**The problem:** Your answer must contain only the lines from the one containing "Open the Visibility tab" through the end of the entries below, reproduced character for character.

[Stored data]
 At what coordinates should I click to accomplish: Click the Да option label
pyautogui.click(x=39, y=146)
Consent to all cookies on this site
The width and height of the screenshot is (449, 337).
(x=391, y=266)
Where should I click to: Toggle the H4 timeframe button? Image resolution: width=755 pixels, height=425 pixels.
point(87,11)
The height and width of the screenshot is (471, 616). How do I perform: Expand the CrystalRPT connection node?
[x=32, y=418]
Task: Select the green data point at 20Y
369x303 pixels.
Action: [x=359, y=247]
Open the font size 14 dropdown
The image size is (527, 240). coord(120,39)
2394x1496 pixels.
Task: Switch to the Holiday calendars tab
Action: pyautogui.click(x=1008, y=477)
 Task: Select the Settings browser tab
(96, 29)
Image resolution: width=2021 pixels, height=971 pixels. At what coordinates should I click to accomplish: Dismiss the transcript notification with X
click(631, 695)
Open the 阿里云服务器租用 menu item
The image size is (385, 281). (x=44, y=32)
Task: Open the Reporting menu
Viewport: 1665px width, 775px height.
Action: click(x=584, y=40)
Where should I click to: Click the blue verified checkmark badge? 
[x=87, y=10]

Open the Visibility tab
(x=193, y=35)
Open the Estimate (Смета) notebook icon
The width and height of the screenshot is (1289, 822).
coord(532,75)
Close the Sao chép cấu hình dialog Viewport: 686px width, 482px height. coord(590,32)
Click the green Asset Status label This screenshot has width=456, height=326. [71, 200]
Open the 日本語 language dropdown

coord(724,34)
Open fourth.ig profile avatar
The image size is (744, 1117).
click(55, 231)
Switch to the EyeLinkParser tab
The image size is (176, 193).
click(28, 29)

**Written solution:**
Open the Visibility tab
(x=193, y=35)
Open the Estimate (Смета) notebook icon
The width and height of the screenshot is (1289, 822).
coord(532,75)
Close the Sao chép cấu hình dialog Viewport: 686px width, 482px height. coord(590,32)
Click the green Asset Status label This screenshot has width=456, height=326. [71, 200]
Open the 日本語 language dropdown

coord(724,34)
Open fourth.ig profile avatar
The image size is (744, 1117).
click(55, 231)
Switch to the EyeLinkParser tab
The image size is (176, 193).
click(28, 29)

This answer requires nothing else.